PALANGKA RAYA – Anggota Komisi IV DPRD Kalimantan Tengah dari Fraksi Partai NasDem, Asdy Narang, menegaskan pentingnya melibatkan masyarakat secara aktif dalam proses pembangunan daerah. Ia menekankan bahwa pembangunan sejati tidak cukup hanya dirancang di atas meja perencanaan, melainkan harus tumbuh dari aspirasi warga.
“Setiap program pembangunan daerah tidak hanya dirumuskan dari meja perencana, melainkan harus tumbuh dari aspirasi dan partisipasi warga secara langsung,” kata Asdy di Palangka Raya, Minggu, 20 April 2025.
Wakil rakyat dari Daerah Pemilihan I yang meliputi Gunung Mas, Katingan, dan Kota Palangka Raya itu menilai, pembangunan yang berangkat dari suara masyarakat lebih tepat sasaran dan berpeluang besar menjawab permasalahan konkret di lapangan.
Ia mengingatkan bahwa kebijakan yang tidak melibatkan warga berisiko besar menjadi program yang tidak menyentuh akar persoalan.
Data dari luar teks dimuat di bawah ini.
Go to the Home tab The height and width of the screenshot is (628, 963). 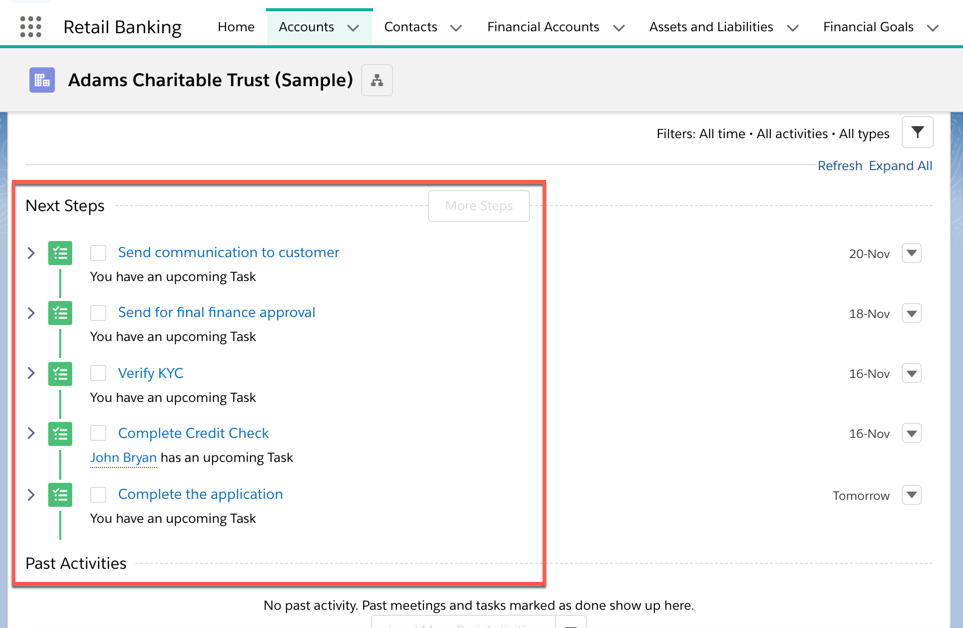(x=236, y=27)
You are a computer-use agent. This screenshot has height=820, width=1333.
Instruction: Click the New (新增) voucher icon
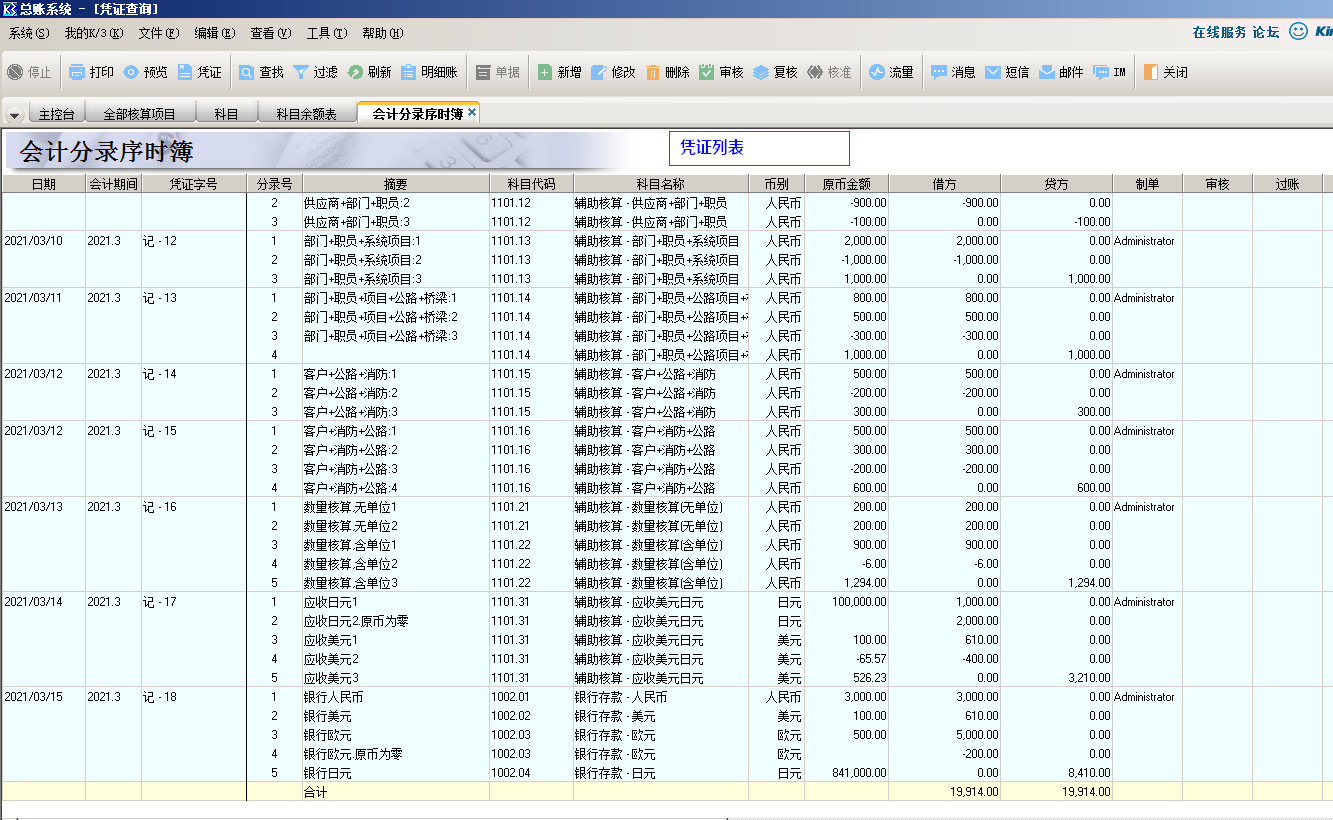pyautogui.click(x=545, y=72)
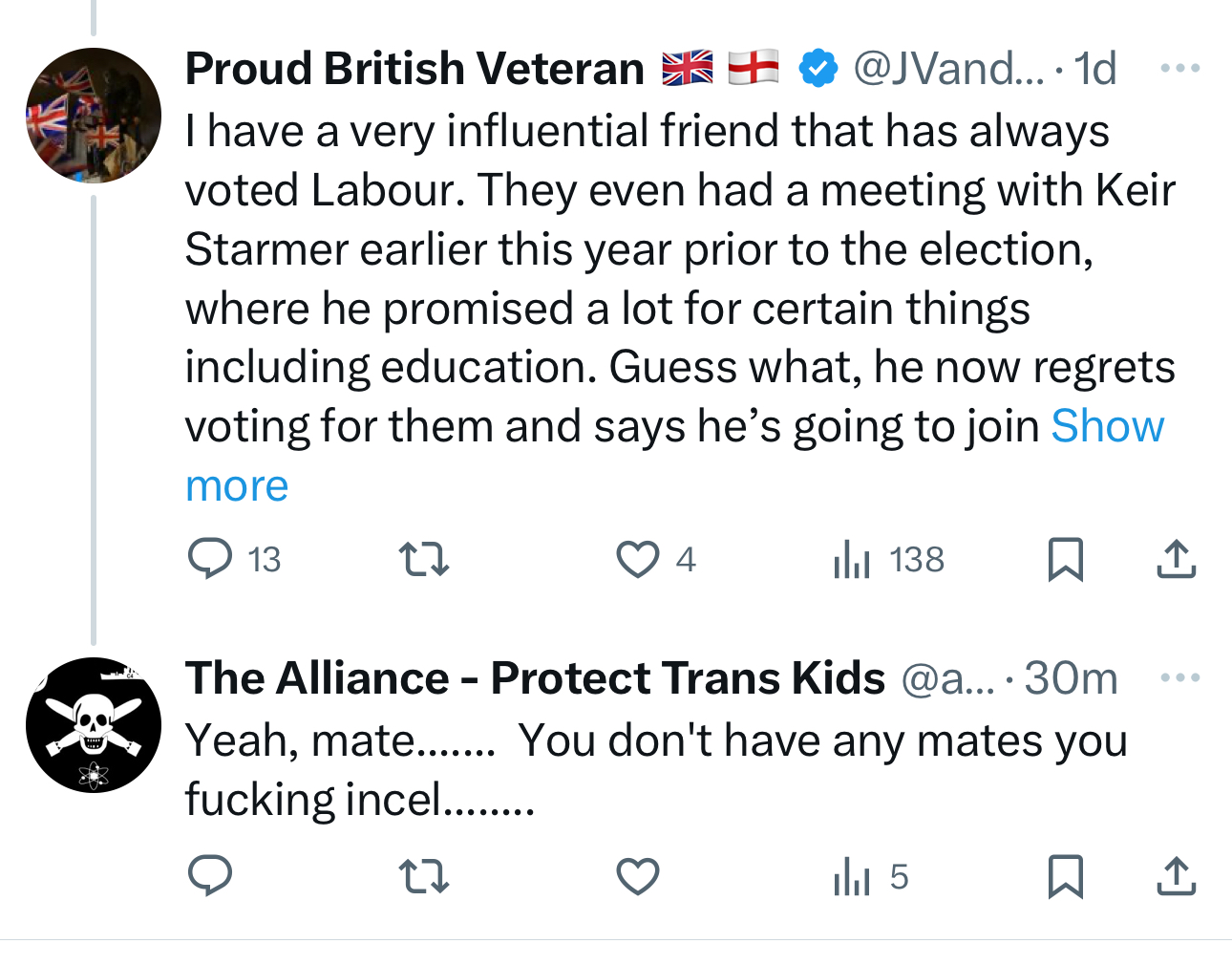This screenshot has width=1232, height=965.
Task: Retweet the Proud British Veteran post
Action: [x=423, y=559]
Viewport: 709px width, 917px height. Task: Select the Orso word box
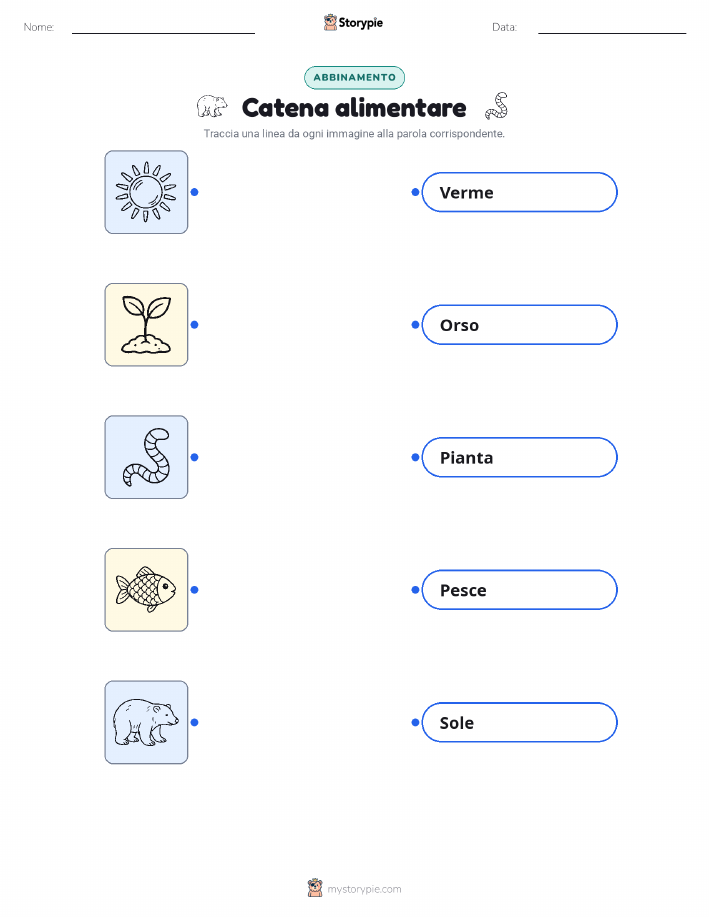519,325
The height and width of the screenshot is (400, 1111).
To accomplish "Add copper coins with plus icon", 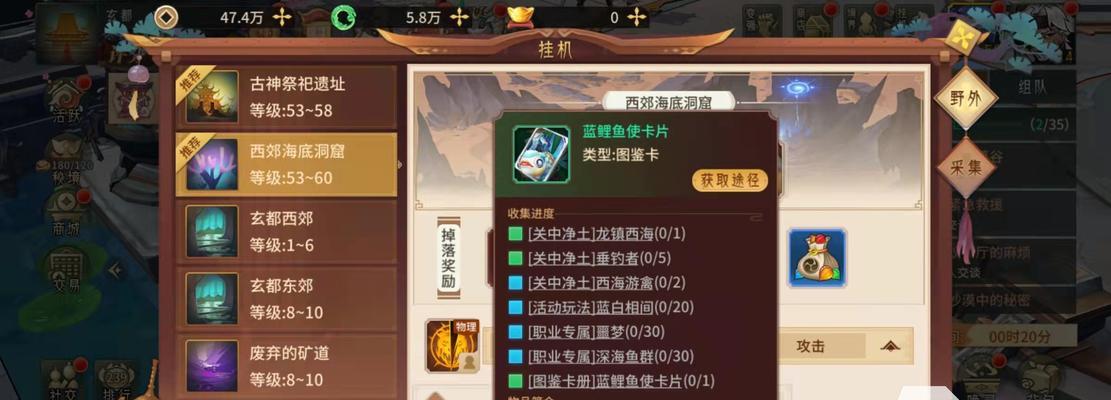I will click(x=282, y=17).
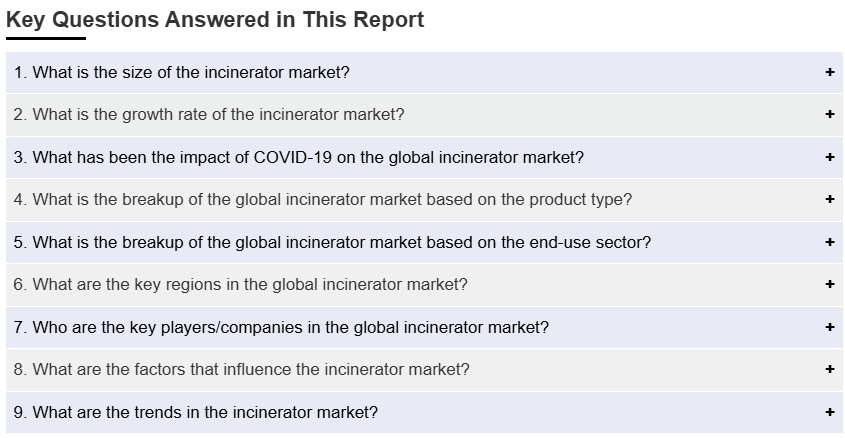845x438 pixels.
Task: Open question 3 on COVID-19 impact
Action: pos(424,157)
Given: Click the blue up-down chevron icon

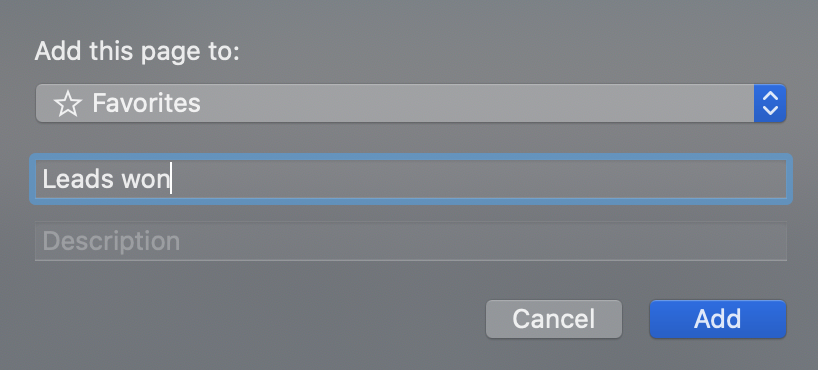Looking at the screenshot, I should coord(770,103).
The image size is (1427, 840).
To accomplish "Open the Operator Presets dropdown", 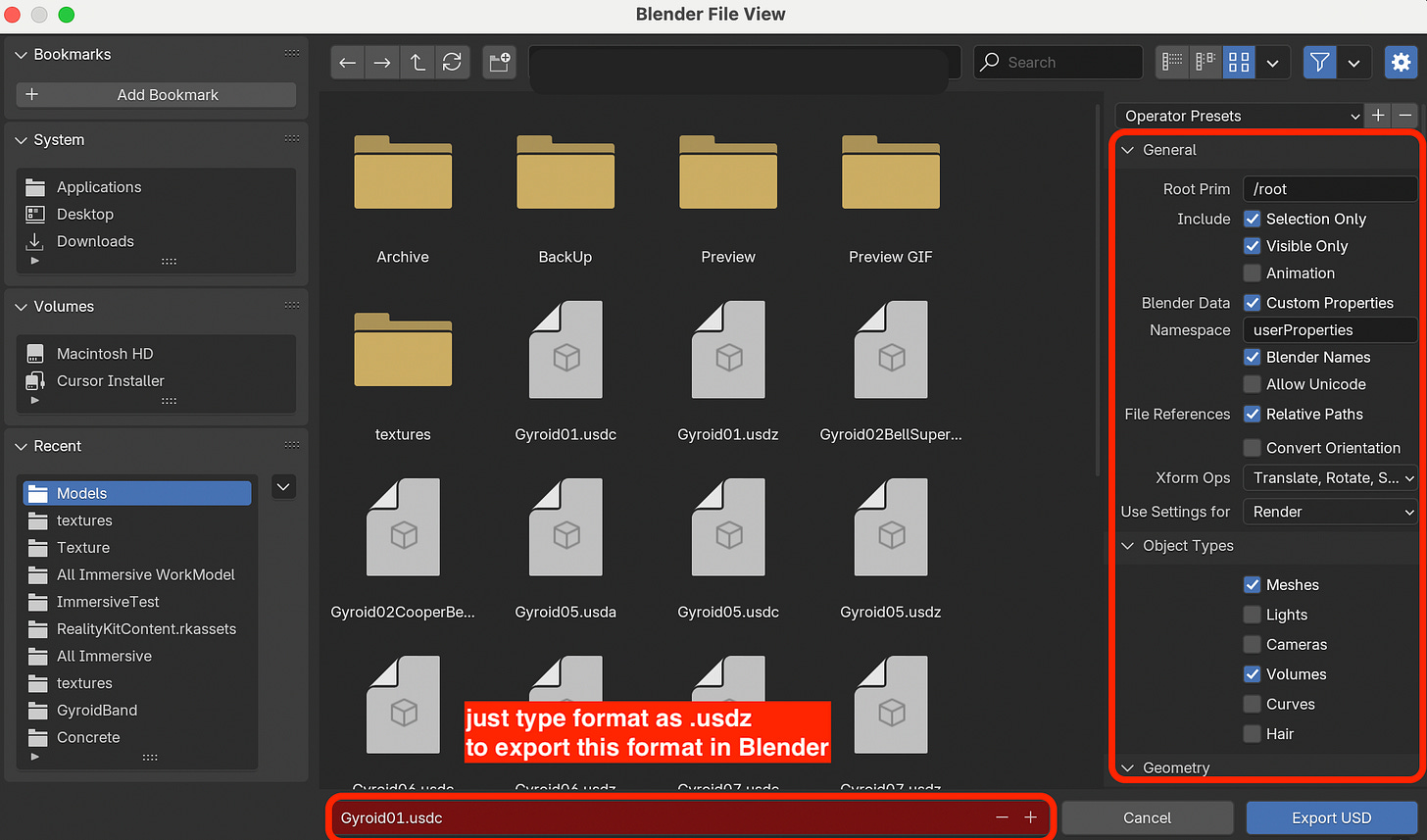I will click(x=1238, y=116).
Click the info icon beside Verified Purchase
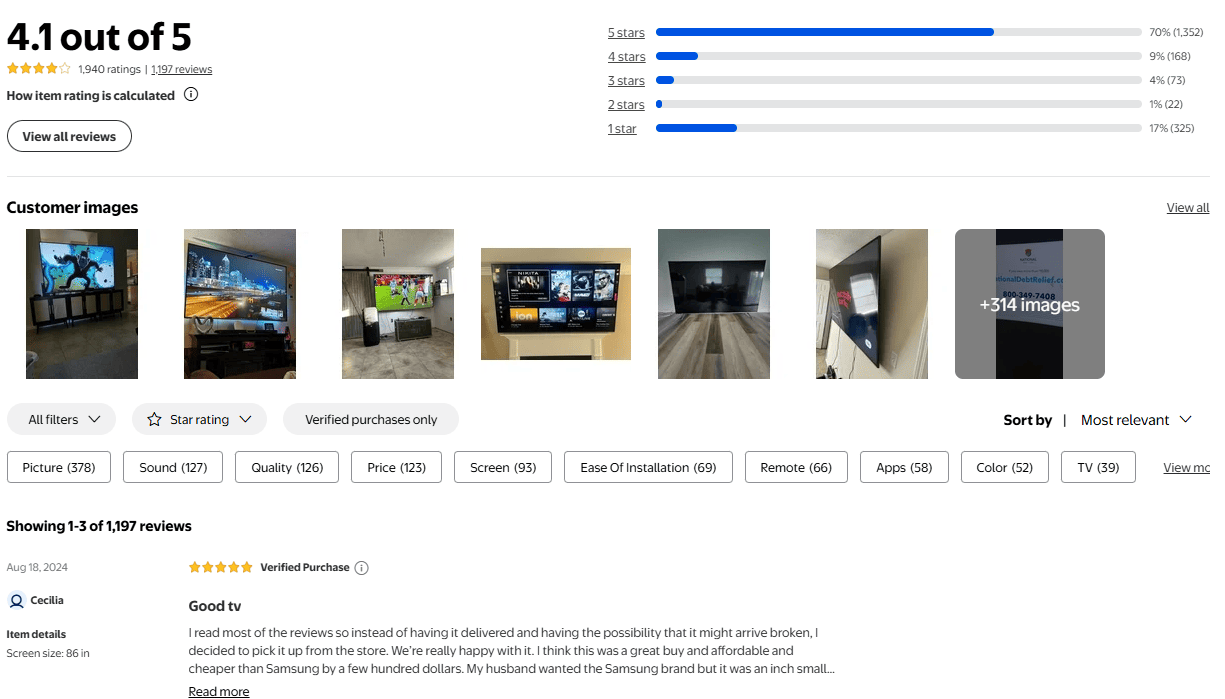Image resolution: width=1225 pixels, height=699 pixels. (x=362, y=567)
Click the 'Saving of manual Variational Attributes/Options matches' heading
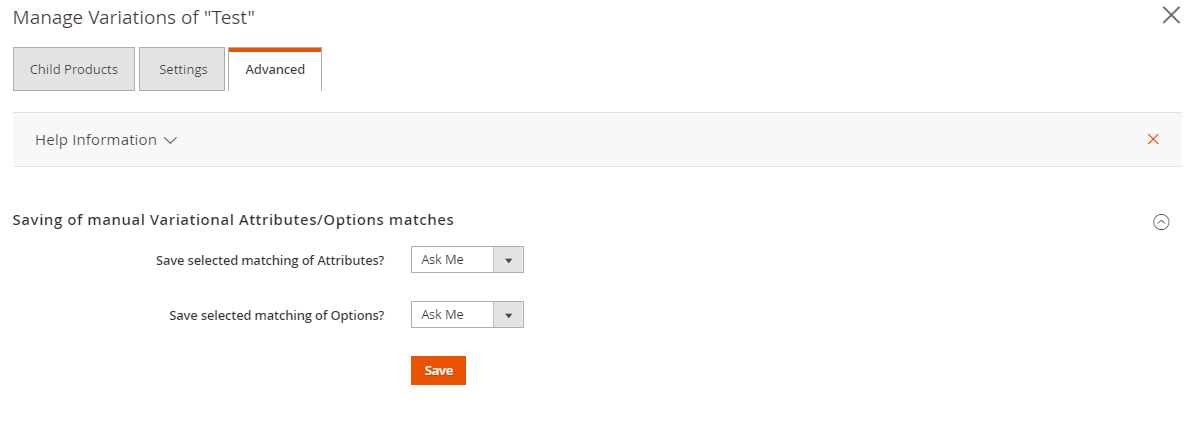Image resolution: width=1196 pixels, height=422 pixels. 233,219
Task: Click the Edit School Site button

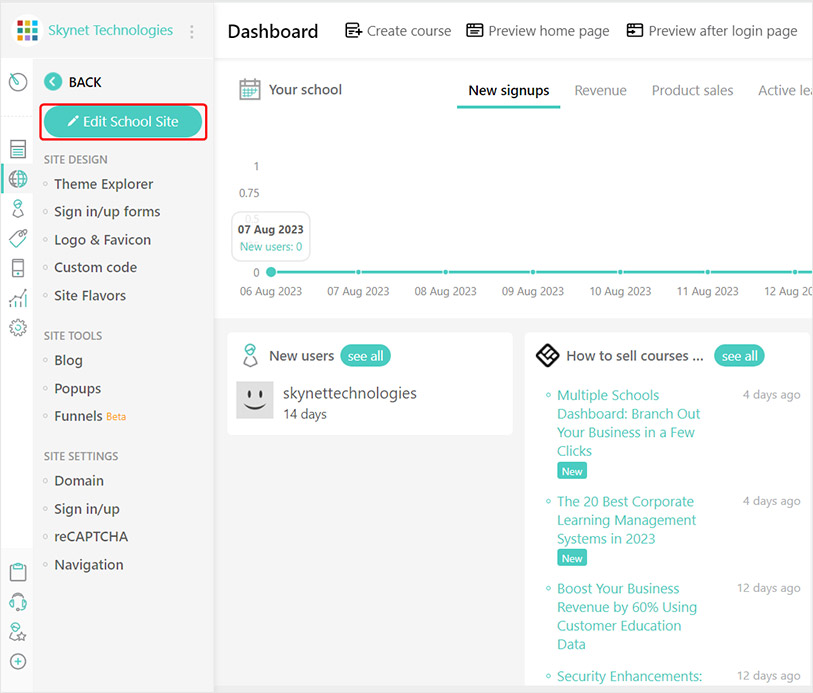Action: (x=123, y=122)
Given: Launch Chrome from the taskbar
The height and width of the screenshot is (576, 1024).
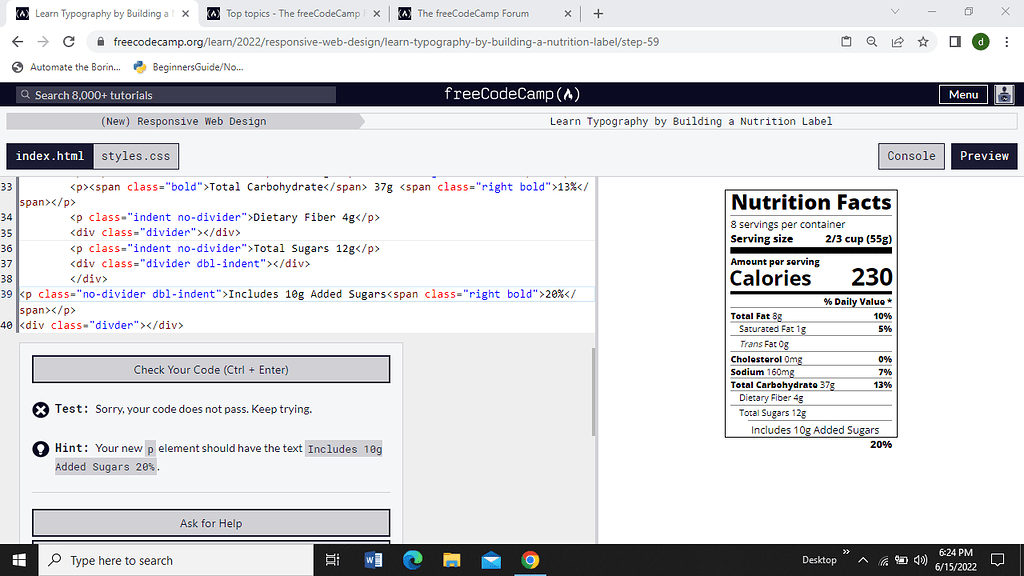Looking at the screenshot, I should pos(530,560).
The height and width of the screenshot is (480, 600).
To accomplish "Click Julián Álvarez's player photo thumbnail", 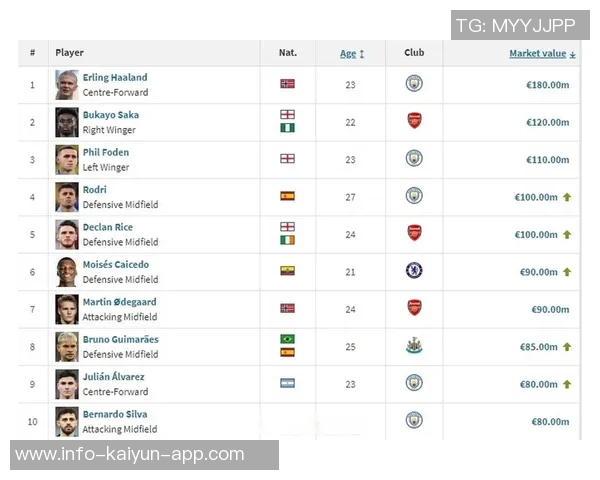I will [x=67, y=384].
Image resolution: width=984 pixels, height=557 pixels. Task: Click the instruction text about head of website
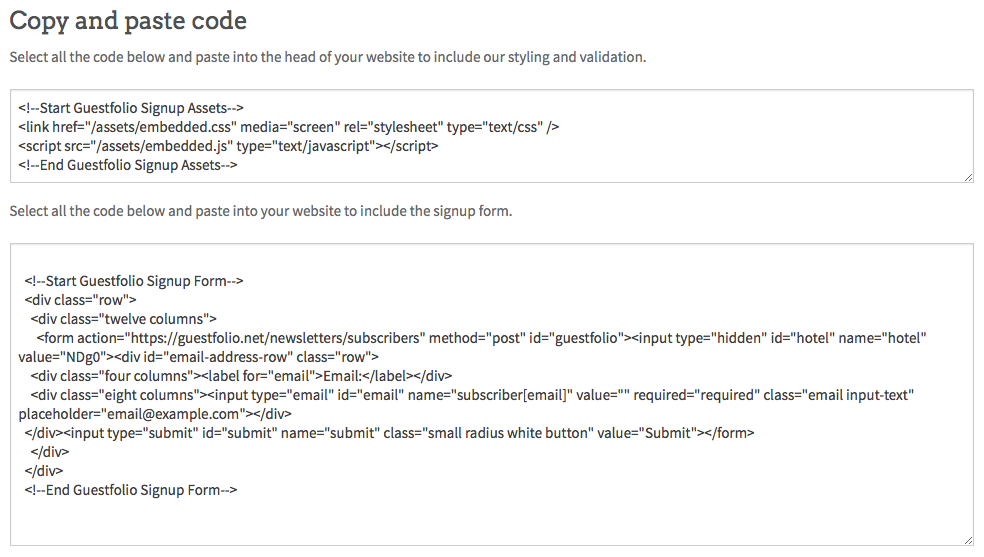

“Kalau tidak berpijak pada realita kehidupan masyarakat, hasilnya hanya akan menjadi daftar program, bukan solusi,” ujarnya.
Menurut mantan anggota DPR RI dua periode itu, masyarakat adalah pihak yang paling memahami tantangan dan kebutuhan mereka sendiri. Karena itu, keterlibatan mereka dalam perencanaan pembangunan menjadi krusial.
“Asumsinya sederhana: masyarakat tahu persis apa yang mereka butuhkan. Tugas pemerintah dan wakil rakyat adalah memastikan suara itu didengar dan diterjemahkan menjadi kebijakan,” ungkap Asdy.
Ia juga menambahkan bahwa tanpa partisipasi warga, pembangunan rentan gagal menjawab harapan dan kebutuhan dasar masyarakat.
Untuk itu, diperlukan ruang dialog yang konstruktif antara pemerintah dan masyarakat sebagai fondasi utama pembangunan partisipatif.
Asdy berharap, semangat melibatkan warga dalam pembangunan semakin diperkuat ke depan.
“Dengan begitu, program-program yang dijalankan pemerintah tidak hanya berjalan, tapi benar-benar memberi dampak yang dirasakan seluruh lapisan masyarakat,” pungkasnya.